What you will do » Copy the rows from the line containing "Browse for the Input file path" through the line containing "will (1765, 1139).", inclusive, verbatim.

Listed records »

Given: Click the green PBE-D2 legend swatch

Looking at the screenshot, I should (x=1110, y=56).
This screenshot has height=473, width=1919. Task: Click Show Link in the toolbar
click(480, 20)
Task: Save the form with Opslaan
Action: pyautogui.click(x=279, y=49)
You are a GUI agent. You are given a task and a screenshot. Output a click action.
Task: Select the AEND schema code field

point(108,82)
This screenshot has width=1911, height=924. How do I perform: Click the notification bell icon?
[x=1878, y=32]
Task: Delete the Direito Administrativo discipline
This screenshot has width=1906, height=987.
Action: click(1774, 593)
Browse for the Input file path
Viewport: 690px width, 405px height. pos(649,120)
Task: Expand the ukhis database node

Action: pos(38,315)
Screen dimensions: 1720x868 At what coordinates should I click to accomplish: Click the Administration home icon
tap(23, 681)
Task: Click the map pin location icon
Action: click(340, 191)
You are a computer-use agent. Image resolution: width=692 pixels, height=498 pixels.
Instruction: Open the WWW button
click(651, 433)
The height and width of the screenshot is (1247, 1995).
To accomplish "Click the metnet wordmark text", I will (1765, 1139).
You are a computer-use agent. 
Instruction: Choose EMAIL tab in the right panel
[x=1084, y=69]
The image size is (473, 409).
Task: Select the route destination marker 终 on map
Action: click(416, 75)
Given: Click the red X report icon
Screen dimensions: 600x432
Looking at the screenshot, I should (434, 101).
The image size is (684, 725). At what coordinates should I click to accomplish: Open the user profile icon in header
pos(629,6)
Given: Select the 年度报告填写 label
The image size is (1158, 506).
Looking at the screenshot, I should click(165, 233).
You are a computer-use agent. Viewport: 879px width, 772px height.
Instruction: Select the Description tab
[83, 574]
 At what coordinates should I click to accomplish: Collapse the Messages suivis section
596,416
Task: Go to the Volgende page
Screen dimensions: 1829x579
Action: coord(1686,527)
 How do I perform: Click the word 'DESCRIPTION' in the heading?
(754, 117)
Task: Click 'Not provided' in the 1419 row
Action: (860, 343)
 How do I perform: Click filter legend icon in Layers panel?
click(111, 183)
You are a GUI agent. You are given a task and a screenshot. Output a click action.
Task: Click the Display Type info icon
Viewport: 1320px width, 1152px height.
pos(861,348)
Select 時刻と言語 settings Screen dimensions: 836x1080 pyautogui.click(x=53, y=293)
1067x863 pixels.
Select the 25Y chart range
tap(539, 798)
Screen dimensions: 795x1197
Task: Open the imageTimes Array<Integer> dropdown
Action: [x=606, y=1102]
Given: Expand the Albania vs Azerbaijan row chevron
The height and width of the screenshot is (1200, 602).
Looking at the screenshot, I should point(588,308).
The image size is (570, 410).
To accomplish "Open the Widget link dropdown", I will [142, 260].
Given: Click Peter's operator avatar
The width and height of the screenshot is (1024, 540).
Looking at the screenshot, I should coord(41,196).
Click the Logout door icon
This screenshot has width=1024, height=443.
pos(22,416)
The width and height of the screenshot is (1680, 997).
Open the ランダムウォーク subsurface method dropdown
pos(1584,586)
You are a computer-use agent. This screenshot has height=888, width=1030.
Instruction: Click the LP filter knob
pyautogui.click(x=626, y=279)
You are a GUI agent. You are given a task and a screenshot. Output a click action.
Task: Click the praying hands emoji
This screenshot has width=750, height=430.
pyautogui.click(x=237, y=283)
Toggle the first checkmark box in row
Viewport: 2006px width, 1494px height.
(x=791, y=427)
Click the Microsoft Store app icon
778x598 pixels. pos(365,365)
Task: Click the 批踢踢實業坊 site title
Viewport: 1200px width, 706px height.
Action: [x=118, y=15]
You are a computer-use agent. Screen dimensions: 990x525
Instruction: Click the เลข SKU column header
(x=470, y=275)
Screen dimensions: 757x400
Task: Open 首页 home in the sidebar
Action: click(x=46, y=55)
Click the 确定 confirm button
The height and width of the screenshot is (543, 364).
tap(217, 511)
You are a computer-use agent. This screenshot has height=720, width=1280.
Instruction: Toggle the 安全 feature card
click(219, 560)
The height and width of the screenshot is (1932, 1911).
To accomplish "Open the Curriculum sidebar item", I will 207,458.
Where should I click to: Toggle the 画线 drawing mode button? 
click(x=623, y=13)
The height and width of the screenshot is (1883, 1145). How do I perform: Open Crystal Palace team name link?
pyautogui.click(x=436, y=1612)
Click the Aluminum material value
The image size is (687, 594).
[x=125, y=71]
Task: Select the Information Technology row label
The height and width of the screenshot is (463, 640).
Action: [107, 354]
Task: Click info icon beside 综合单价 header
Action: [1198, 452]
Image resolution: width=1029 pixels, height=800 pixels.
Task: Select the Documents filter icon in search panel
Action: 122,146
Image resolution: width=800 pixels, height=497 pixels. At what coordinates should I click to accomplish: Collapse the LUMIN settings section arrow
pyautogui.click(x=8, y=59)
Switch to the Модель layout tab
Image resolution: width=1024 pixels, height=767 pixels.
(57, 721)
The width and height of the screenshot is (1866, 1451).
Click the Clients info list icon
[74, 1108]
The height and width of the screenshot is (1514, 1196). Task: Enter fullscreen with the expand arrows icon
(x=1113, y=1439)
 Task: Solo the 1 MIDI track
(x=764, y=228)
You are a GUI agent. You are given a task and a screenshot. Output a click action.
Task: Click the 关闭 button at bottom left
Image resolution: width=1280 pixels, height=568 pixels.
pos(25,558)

Response to this task »
Browse for the Input file path
Viewport: 690px width, 405px height. pos(649,120)
Task: Expand the ukhis database node

Action: pos(38,315)
Screen dimensions: 1720x868 At what coordinates should I click to accomplish: Click the Administration home icon
tap(23, 681)
Task: Click the map pin location icon
Action: click(340, 191)
You are a computer-use agent. Image resolution: width=692 pixels, height=498 pixels.
Instruction: Open the WWW button
click(651, 433)
The height and width of the screenshot is (1247, 1995).
To accomplish "Click the metnet wordmark text", I will (1765, 1139).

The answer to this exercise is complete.